But more important than the details of the events of my past, is the beauty with which the Lord brought me through each one with swift discipline and love. Page after page, I wrote about the strength He gave me.  I wrote about my faith growing larger, and my need for anyone or anything other than Him, dissipating.  In 1 Samuel 7:12 it says, 'Then Samuel took a stone and set it up between Mizpah and Shen. He named it Ebenezer, saying, "Thus far has the LORD helped us."'  The Israelites would set up stones as a remembrance of the Lord's help and victories.  My journals are my stones.  I will give them to my children to show them what the Lord has done.  They will give them to their children, and so on.




In the book of Joel 1:3 it says of the Lord's help:


 Tell it to your children,
and let your children tell it to their children,
and their children to the next generation.

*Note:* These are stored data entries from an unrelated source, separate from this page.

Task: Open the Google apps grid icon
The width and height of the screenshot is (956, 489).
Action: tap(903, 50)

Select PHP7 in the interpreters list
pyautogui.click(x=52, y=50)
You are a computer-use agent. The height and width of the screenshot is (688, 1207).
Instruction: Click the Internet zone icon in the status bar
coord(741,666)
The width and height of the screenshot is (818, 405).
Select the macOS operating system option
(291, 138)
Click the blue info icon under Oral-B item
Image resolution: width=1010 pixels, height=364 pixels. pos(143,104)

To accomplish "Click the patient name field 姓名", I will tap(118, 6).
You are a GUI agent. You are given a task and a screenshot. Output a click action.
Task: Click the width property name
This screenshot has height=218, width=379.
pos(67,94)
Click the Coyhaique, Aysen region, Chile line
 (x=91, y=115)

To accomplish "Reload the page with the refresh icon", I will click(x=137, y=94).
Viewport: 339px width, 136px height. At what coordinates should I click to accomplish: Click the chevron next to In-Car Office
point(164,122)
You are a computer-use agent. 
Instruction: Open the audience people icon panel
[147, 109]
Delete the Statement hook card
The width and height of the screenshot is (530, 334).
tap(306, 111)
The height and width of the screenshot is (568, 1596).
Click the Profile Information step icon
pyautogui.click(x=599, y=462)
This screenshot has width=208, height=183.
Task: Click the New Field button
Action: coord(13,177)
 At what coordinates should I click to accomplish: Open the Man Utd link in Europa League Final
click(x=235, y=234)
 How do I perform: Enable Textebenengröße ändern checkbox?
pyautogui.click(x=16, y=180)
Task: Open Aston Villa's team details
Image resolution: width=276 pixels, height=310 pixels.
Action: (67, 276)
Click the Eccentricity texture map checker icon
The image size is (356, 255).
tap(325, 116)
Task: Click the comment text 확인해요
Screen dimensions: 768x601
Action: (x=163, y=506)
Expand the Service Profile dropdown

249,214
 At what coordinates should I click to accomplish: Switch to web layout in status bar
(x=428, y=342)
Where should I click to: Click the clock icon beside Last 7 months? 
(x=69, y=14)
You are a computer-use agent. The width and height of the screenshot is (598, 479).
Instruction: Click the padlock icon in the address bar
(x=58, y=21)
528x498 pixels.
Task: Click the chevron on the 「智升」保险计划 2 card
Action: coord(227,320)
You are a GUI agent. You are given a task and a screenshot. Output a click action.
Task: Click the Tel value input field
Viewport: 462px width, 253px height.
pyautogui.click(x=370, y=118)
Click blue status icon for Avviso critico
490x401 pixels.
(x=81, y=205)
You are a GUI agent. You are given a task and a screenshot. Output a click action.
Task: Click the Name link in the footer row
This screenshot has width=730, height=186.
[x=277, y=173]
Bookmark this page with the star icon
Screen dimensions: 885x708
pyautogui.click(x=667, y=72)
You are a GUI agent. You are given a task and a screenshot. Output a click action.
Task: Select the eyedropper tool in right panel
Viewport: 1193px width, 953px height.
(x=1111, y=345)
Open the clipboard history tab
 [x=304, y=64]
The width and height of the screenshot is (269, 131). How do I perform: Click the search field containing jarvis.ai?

In Deuteronomy 11:1-7 it says:


1 Love the LORD your God and keep his requirements, his decrees, his laws and his commands always. 2 Remember today that your children were not the ones who saw and experienced the discipline of the LORD your God: his majesty, his mighty hand, his outstretched arm; 3 the signs he performed and the things he did in the heart of Egypt, both to Pharaoh king of Egypt and to his whole country; 4 what he did to the Egyptian army, to its horses and chariots, how he overwhelmed them with the waters of the Red Sea[a] as they were pursuing you, and how the LORD brought lasting ruin on them. 5 It was not your children who saw what he did for you in the wilderness until you arrived at this place, 6 and what he did to Dathan and Abiram, sons of Eliab the Reubenite, when the earth opened its mouth right in the middle of all Israel and swallowed them up with their households, their tents and every living thing that belonged to them. 7 But it was your own eyes that saw all these great things the LORD has done.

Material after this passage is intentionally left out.